### Provided passage
-- Opening Marker --
Nairobi Metropolitan Services (NMS) Director-General Mohamed Badi has reiterated that he is only interested in service delivery and not politics.
Speaking in an interview on NTV, the Major-General also rubbished claims that his appointment is not a military take over.
“I saw a lot of suffering in the city especially in informal settlements. It’s my duty to deliver. I am not looking for votes. I have taken this as a national duty,” he said.
“When politicians see you serving common citizens, they think that you are cutting down their influence. I have no problem with Governor Sonko. I am doing this job on his behalf,” added Badi.
He acknowledged the challenges faced in fixing the capital city saying he works every day of the work and has managed to achieve most of his goals.
“I was sworn-in in the afternoon and started working that night. I work on all days of the week from 7 am and I get home past 9 pm. Within the first 200 days in office, we have managed to achieve over 100 percent of what we intended to,” he said.
On court battles regarding the legality of the NMS, Badi said: There was a judgement for me to take over all the four functions after the court ruling. I am now focused on my work. When it is done, the common citizen will not care whether it was done by a member of the disciplined forces or a civilian.”
The NMS boss added that he is actualizing plans that previous county administrations failed to implement.
“I inherited the plans which had never been implemented,” he said, adding that one such plan is the upgrading of Mama Lucy hospital to a level five referral facility.
“We will have 18 new ICU beds at Mama Lucy hospital and 10 at Mbagathi.”
NMS has also embarked on the construction of 19 more hospitals targeting all 17 Sub counties. Four of the 19 Hospitals are at an advanced stage of construction.
“The facilities will create at least 400 jobs in the medical profession,” he said.
On the city’s water shortage problems, Badi said NMS has sunk 188 Boreholes mostly in informal settlements to ensure reliable supply of water necessary in the fight against Covid-19.
“Once complete, the Northern Corridor water project will help lessen the burden in the city,” he said, noting that although there is enough water, the supporting infrastructure was ineffective.
-- Closing Marker --
### Exercise
In the Nairobi Metropolitan Services report, do these statements agree with the text? Answer yes or no for each and quote the deciding words. (a) Badi says he has a problem with Governor Sonko. (b) NMS has sunk 188 boreholes, mostly in informal settlements. (c) Mbagathi will get 18 new ICU beds. The records have no connection to the text.

### Input data
-- Opening Marker --
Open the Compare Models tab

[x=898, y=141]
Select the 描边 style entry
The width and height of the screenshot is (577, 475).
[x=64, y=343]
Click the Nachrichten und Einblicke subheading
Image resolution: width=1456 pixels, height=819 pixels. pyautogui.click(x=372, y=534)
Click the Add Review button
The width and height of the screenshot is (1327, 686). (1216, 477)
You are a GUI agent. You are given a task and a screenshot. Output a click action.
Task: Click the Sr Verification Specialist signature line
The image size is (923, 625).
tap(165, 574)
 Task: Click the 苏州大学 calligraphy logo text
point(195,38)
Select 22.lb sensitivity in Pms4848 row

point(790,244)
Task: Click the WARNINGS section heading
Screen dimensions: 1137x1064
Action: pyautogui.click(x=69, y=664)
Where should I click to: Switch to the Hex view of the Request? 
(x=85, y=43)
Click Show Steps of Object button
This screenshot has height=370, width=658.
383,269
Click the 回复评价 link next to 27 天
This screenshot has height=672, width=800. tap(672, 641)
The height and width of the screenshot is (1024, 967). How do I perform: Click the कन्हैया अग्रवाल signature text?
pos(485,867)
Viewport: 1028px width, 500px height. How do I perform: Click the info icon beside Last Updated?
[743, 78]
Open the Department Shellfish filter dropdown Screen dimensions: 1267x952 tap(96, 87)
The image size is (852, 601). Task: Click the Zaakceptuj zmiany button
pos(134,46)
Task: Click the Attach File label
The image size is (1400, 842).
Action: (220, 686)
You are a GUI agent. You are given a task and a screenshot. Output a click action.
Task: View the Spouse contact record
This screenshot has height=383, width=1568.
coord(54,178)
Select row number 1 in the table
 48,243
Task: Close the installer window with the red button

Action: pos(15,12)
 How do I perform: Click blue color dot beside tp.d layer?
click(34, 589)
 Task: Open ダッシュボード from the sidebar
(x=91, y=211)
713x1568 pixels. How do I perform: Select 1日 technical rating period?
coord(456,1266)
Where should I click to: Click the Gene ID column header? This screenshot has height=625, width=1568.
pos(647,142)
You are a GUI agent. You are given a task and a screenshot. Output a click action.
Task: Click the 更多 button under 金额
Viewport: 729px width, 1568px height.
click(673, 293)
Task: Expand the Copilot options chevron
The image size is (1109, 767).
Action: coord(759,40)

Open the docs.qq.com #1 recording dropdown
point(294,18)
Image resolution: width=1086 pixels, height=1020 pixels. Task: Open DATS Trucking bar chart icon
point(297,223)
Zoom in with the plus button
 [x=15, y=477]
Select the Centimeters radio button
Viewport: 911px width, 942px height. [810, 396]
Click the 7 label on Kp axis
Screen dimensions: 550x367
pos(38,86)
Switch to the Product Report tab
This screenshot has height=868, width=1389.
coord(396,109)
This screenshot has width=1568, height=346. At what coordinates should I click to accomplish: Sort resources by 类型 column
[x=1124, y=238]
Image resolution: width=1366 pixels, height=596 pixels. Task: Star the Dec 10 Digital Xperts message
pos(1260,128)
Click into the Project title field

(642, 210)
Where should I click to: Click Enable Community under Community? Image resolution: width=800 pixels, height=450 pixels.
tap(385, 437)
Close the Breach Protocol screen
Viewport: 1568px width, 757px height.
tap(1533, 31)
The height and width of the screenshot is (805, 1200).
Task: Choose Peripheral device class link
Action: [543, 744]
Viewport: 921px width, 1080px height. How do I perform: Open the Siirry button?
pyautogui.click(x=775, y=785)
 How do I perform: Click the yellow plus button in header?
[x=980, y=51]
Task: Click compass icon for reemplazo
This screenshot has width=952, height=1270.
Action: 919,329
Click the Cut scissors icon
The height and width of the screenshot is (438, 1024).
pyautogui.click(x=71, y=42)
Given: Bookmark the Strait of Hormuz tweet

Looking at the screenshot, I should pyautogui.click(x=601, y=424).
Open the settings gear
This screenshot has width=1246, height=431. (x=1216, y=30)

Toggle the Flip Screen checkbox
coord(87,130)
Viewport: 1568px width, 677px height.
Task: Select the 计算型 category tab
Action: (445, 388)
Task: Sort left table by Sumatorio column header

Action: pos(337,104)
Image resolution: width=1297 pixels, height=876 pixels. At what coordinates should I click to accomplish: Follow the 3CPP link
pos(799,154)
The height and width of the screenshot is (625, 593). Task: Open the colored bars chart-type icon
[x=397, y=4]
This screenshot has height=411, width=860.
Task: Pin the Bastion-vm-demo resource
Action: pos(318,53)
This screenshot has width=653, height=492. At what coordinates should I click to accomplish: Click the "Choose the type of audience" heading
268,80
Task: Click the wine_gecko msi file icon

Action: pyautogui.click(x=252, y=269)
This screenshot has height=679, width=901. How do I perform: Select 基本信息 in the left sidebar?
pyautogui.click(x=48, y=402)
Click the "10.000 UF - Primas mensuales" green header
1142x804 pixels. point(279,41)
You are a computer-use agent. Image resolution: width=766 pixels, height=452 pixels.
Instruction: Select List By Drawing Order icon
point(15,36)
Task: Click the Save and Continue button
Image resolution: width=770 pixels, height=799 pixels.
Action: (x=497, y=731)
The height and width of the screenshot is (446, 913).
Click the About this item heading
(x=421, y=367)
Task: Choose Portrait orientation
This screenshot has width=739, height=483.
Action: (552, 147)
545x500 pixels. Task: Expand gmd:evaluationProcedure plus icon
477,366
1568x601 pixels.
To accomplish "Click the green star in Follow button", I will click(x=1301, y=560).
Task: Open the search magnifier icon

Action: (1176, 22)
-- Closing Marker --
### Solution to this exercise
(a) No: "I have no problem with Governor Sonko."
(b) Yes: "NMS has sunk 188 Boreholes mostly in informal settlements"
(c) No: "We will have 18 new ICU beds at Mama Lucy hospital and 10 at Mbagathi."